Chips, on the other hand, we did own since he was a pup. He was the liveliest one in his litter, and loved being around people and was, well, quite mad. In theory, dogs are supposed to get a little calmer when they’re neutered; Chips stayed just as energetic and crazy anyway — possibly an “infinity divided by two” arrangement on his zaniness stats. Chips loved walks too, but he was far more interested in being around people — running around while someone’s out doing the gardening, dancing around in circles in sheer exitement at company, wandering from door to door to see what’s going on inside, running alongside the bike, jumping up on your leg just to say hi, or, to his utmost delight, getting nursed on someone’s lap and having his tummy scratched. He loved the pool — but moreso the getting out of it and shaking himself all over you than the getting in or the swimming around. Floating around on a lilo, or just running around at the edge of the pool with Cheeky barking at people swimming or splashing was probably his preferred compromise. Lately he’d developed an interest in speeding around Moreton Bay in the motorboat, though he still got a bit nervous when it started going fast.

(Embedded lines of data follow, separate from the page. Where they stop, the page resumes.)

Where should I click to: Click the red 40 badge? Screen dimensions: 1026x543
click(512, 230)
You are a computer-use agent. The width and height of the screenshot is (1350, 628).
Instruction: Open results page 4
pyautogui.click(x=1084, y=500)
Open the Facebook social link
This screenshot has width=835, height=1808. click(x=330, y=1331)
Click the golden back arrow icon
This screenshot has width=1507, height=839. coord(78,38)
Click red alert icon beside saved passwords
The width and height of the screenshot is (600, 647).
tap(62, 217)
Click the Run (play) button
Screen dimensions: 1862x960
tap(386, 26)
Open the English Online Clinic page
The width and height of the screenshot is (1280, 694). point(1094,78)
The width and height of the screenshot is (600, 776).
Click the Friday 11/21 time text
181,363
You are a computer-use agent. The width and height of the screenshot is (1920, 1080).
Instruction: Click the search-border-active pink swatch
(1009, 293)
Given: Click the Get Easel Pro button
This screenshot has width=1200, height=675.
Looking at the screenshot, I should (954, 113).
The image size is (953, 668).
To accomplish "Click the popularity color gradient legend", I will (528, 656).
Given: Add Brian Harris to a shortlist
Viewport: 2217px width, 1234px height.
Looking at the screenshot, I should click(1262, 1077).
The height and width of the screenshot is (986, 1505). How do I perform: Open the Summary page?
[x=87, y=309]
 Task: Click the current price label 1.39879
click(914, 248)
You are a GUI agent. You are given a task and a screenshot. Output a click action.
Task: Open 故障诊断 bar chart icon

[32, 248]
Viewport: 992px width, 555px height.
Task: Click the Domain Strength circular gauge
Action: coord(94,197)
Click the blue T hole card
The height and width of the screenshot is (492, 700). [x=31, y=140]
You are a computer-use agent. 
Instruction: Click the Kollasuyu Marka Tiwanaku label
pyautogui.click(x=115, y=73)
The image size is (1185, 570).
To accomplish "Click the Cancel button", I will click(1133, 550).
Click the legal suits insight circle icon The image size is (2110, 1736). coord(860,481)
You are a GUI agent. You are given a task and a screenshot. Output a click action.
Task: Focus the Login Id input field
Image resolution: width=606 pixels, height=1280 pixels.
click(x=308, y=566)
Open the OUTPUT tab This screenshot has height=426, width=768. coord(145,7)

Chips was also a bit of an escape artist, or at least someone happily willing to learn once Cheeky came on the scene. In spite of the bars in the pictures above being smaller than he is wide, he’d manage to fit through them anyway, so we needed to add some mesh. Unfortunately he and Cheeky then figured out they could still get out if they’d chew and scratch at the mesh, then climb a little over it, so we had to get the stronger and higher mesh you see pictured. We tried feeding them a little more so they wouldn’t be able to squeeze through, but they both seemed to wise up to that trick pretty quickly.

In any event, Chips took Skye’s passing pretty hard; particularly since I’d moved into a unit a year ago so was only visiting on weekends, my parents work in the city, and Cheeky had been keeping our old neighbours Frank and Toni company during the week. I spent the first week out keeping him company, which he sorely needed: the first day, I found him waiting on the back porch, having squeezed himself under one fence to get out there, and between the glass panels of another to get onto the porch. The next day he did one (or more!) better: after getting onto the porch again, he jumped onto a chair, via a pot plant onto the window sill, clawed his way through the gauze on the open window, jumped through onto the couch, then found his way upstairs to greet me when I got out of the shower. We didn’t work out how he’d managed it ’til that evening.

Chips had been going out in sympathy with Skye in her last few weeks, only eating if she did, and generally being unhappy and mopey. By the end of the week he’d started to get a bit more life back in him, and we went back to our respective routines. A couple of weeks’ later, on April 1st, we headed down to beautiful Byron Bay for my step-brother’s remarriage the next day, leaving my cousin and his fiancée to look after Chips and the house. They had to leave early Saturday morning, unfortunately, which left Chips feeling lonely, and he decided to use his escapist skills to get out onto the road — by pushing some bricks out of a hole in the fence that my cousin was going to patch up properly over the next couple of days. His resulting run in with a car resulted in a right mess, and some ugly x-rays. He somehow managed to stay breathing for long enough for a neighbour to take him to the local vet, who managed to find a mobile number and give my step-father a fairly disturbing call at lunch time. He then got driven by my cousin to the local vet surgery to see what could be done. We drove back from Byron the next morning, and got to see the ugly x-rays, and how poor Chipsy was doing. Amazingly, he was still conscious and alert, but… Well, I guess that’s where I still get choked up, and wish that dogs had their own last words to pass on, and I didn’t have to come up with my own.

Chips and Skye, thankyou for your company and friendship. We miss you both.